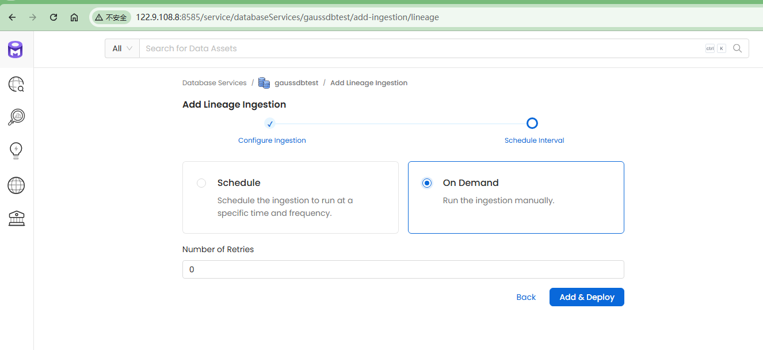Click the Number of Retries field
The image size is (763, 350).
[403, 269]
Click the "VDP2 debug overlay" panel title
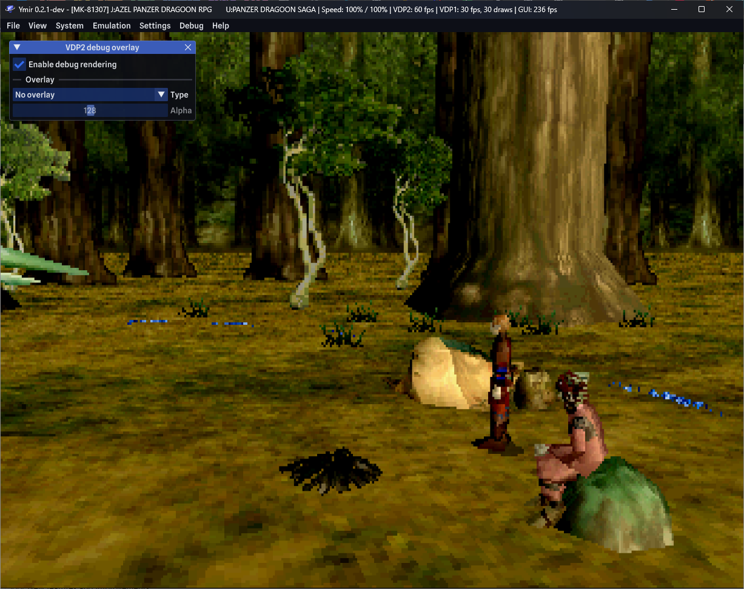The height and width of the screenshot is (589, 744). 102,47
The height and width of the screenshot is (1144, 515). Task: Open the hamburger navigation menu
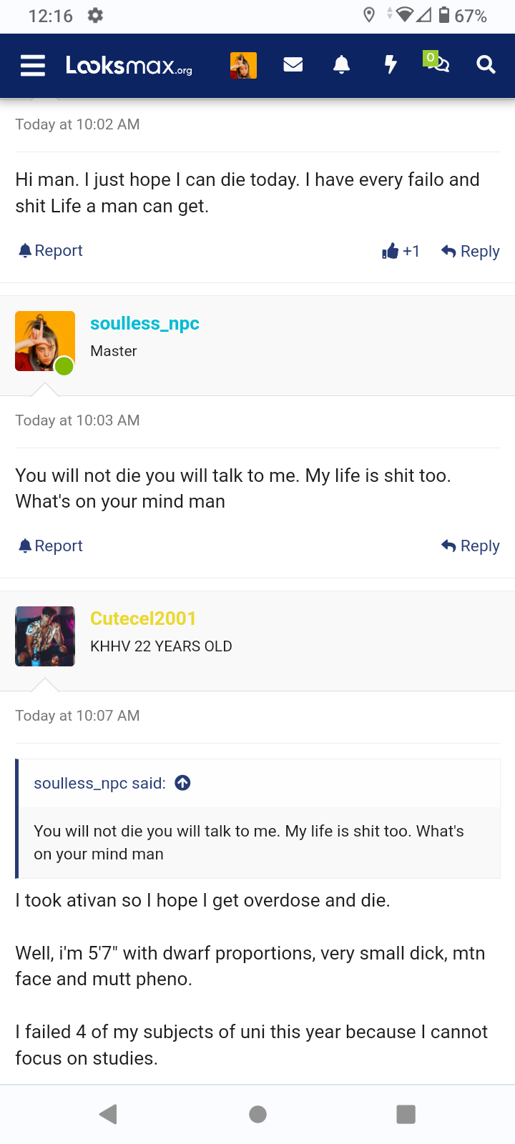tap(33, 66)
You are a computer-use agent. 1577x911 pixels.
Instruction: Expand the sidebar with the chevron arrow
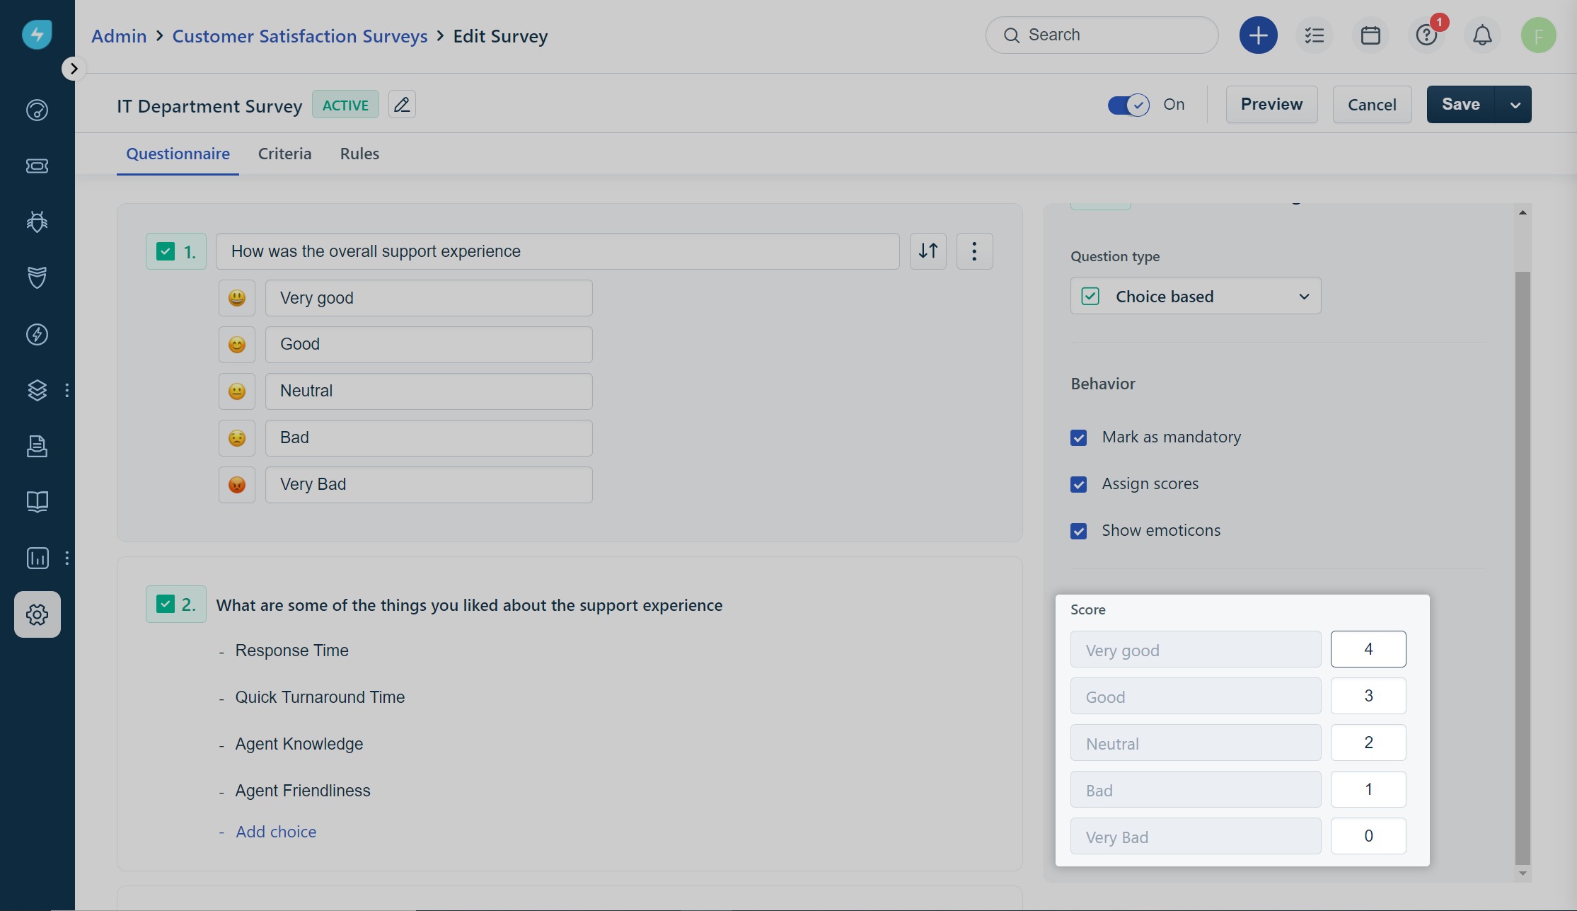point(74,69)
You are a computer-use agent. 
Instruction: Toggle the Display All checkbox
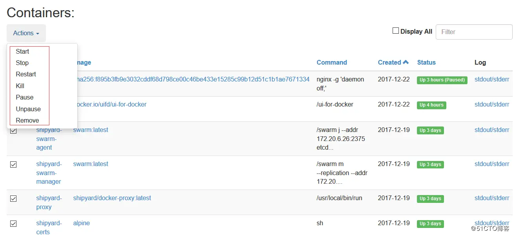tap(396, 31)
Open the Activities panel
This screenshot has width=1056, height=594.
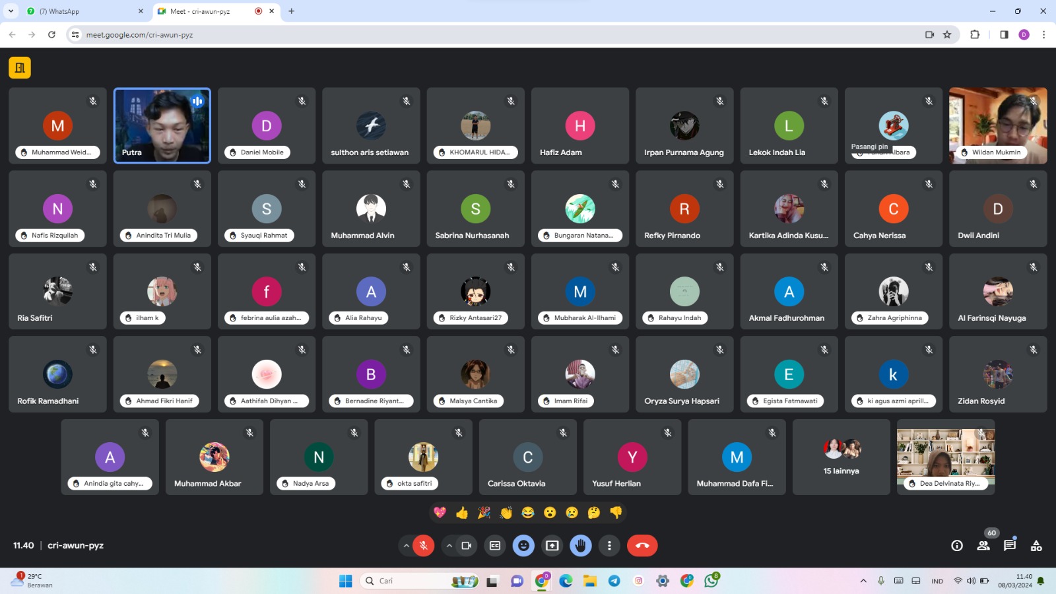click(1036, 546)
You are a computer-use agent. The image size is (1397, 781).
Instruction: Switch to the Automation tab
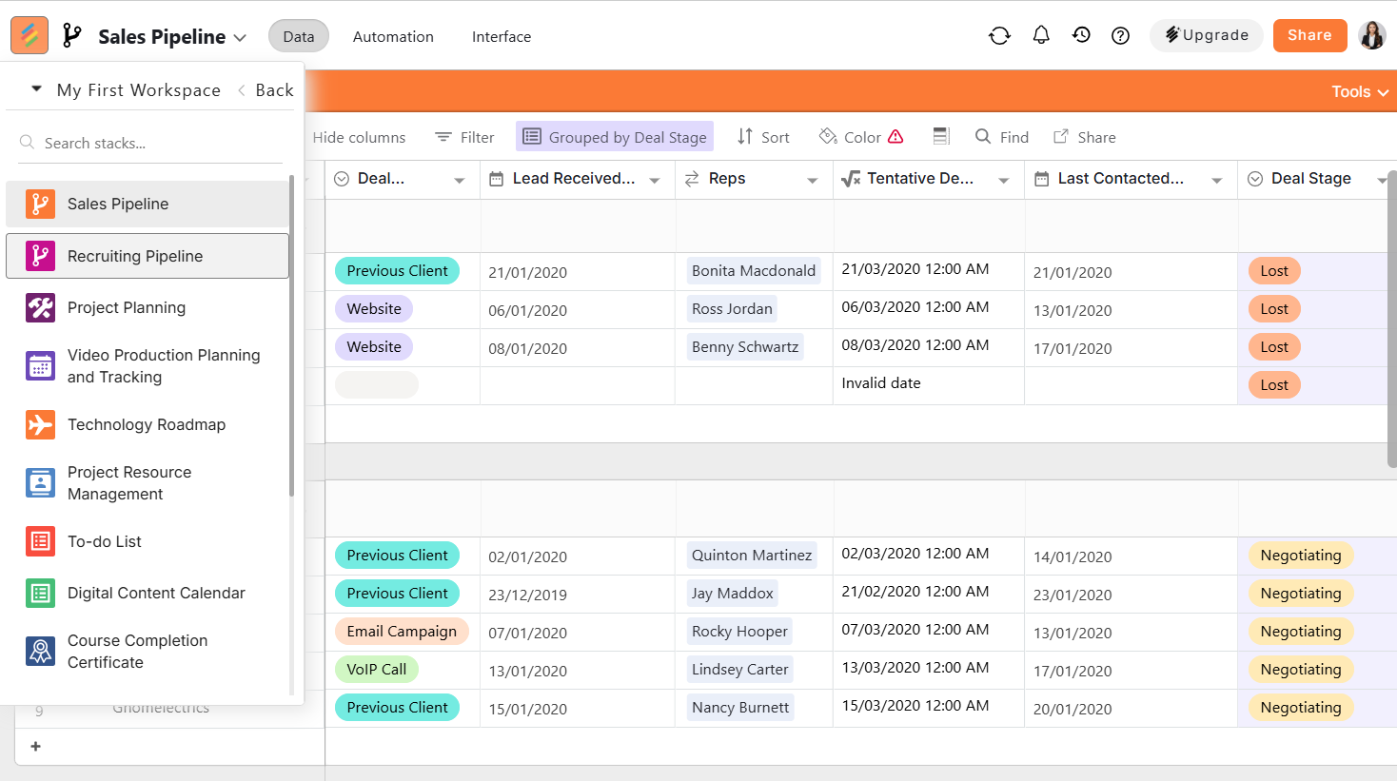coord(393,36)
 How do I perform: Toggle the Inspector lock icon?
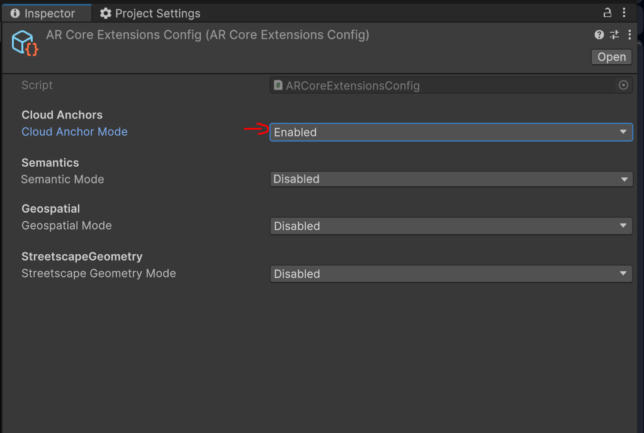pos(607,13)
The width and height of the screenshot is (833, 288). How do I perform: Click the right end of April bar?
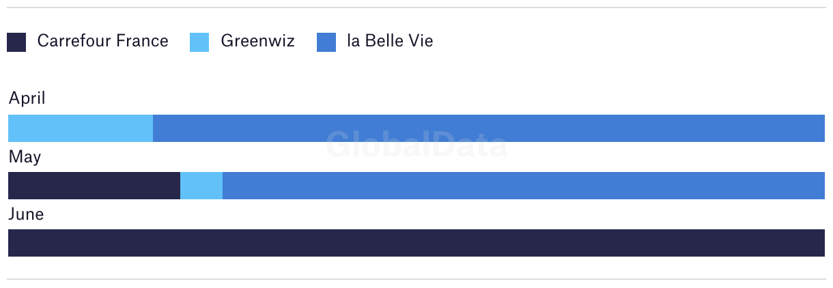point(821,128)
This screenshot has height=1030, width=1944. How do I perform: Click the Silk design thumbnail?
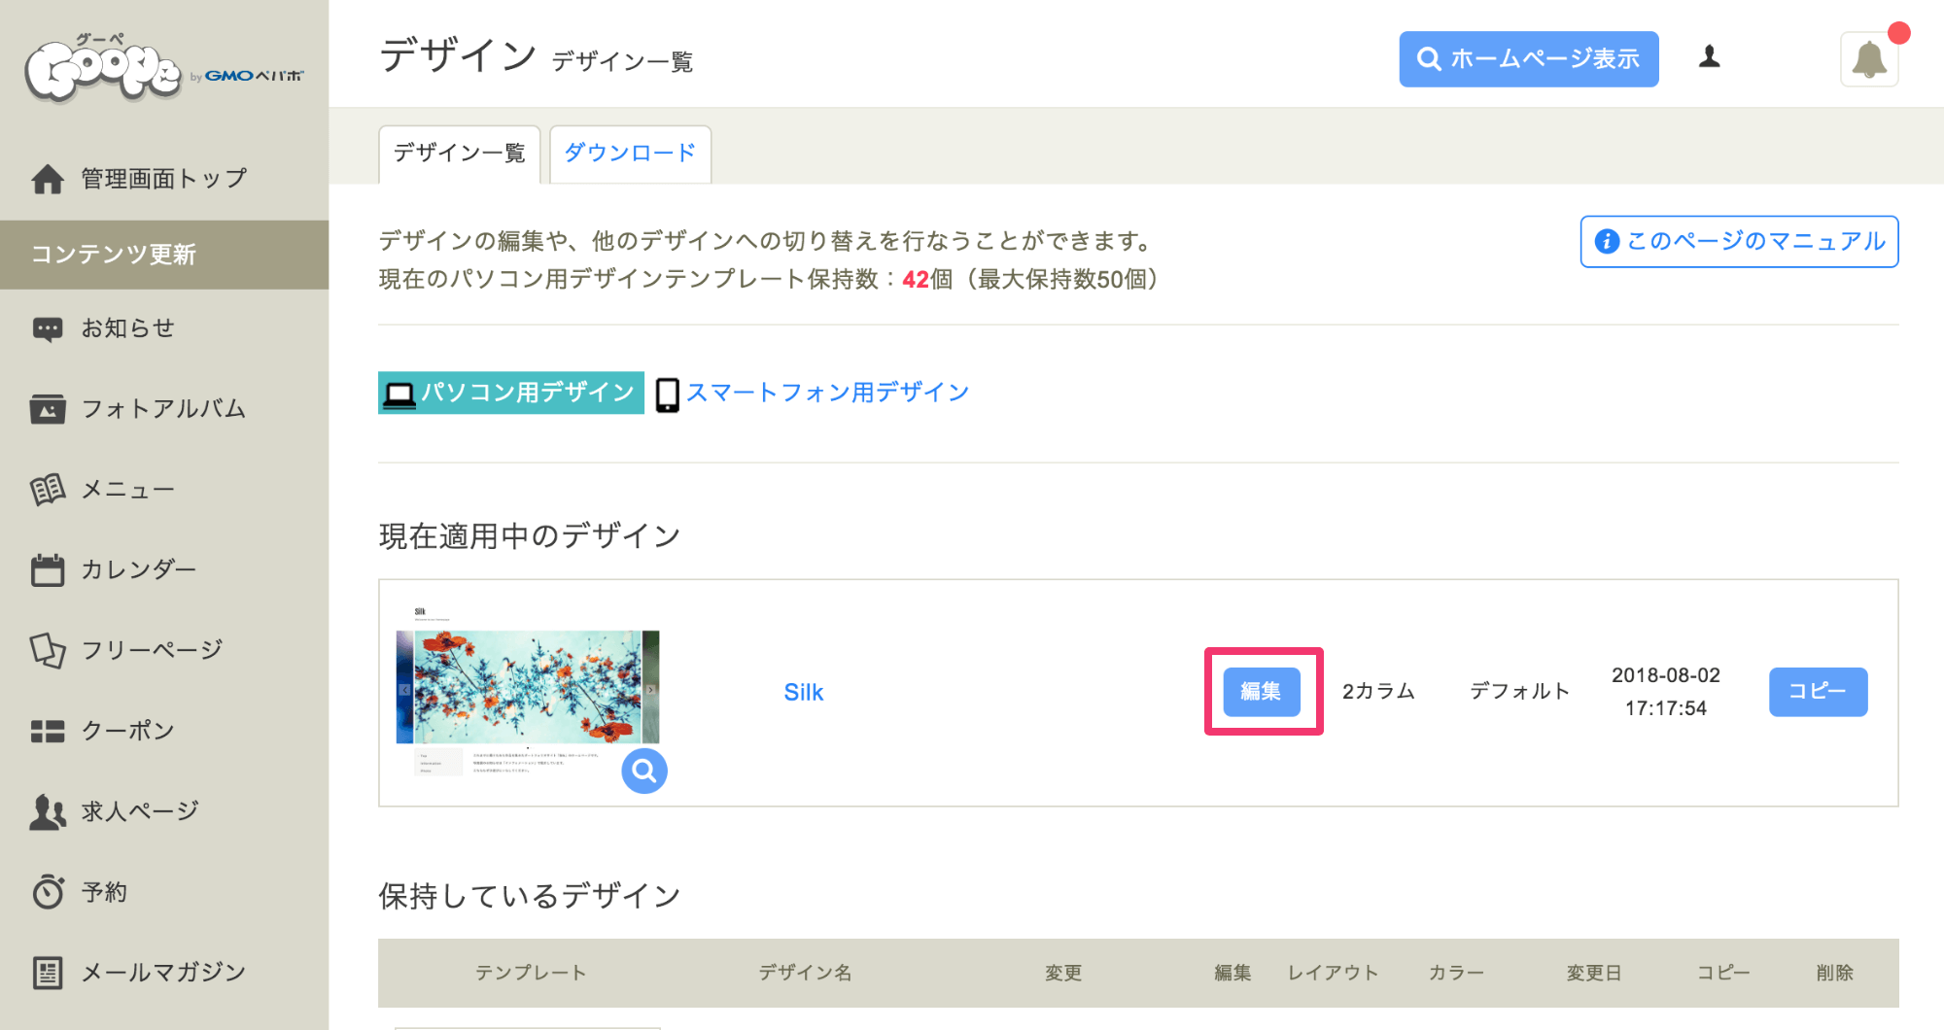click(528, 692)
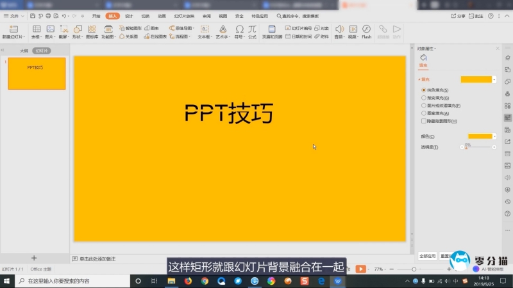Open the 页眉和页脚 header and footer tool
Viewport: 513px width, 288px height.
[271, 32]
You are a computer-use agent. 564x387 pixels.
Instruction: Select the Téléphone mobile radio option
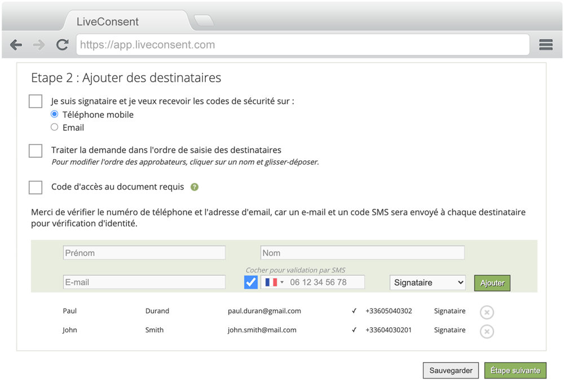pos(55,115)
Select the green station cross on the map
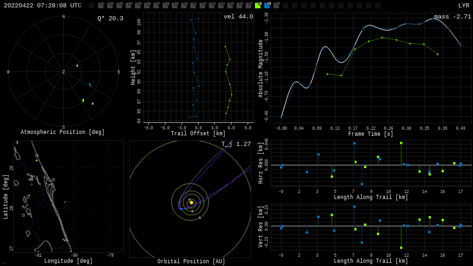The image size is (473, 266). click(x=36, y=160)
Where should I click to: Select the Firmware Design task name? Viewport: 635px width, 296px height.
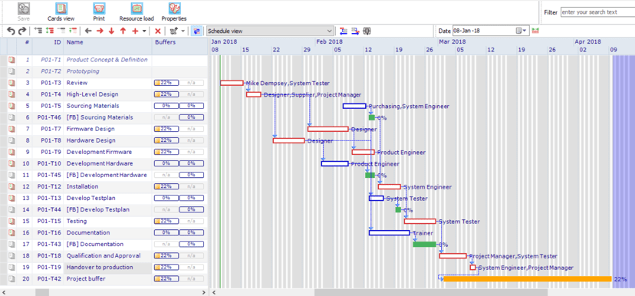(90, 129)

• _JOB_: Copy out every row above word for word, leaving out the pictures.

• _ANSWER BELOW_:
Click the Number of Retries field
The image size is (763, 350).
[403, 269]
Click the "VDP2 debug overlay" panel title
The height and width of the screenshot is (589, 744). 102,47
The height and width of the screenshot is (1144, 515). Task: Open the hamburger navigation menu
tap(33, 66)
You are a computer-use agent. 1577x911 pixels.
Instruction: Expand the sidebar with the chevron arrow
point(74,69)
You are a computer-use agent. 
Instruction: Toggle the Display All checkbox
tap(396, 31)
Open the Activities panel
This screenshot has width=1056, height=594.
click(1036, 546)
You are a computer-use agent. The image size is (1397, 781).
Instruction: Switch to the Automation tab
coord(393,36)
 How do I perform: Toggle the Inspector lock icon?
pos(607,13)
The width and height of the screenshot is (833, 288). How do I perform: Click the right end of April bar?
point(821,128)
This screenshot has height=1030, width=1944. How do I perform: Click the Silk design thumbnail?
click(528, 692)
Open the 页眉和页脚 header and footer tool
Viewport: 513px width, 288px height.
[271, 32]
You are a computer-use agent. 564x387 pixels.
Instruction: Select the Téléphone mobile radio option
pos(55,115)
Select the green station cross on the map
The image size is (473, 266). click(x=36, y=160)
Where should I click to: Select the Firmware Design task name? Viewport: 635px width, 296px height.
(90, 129)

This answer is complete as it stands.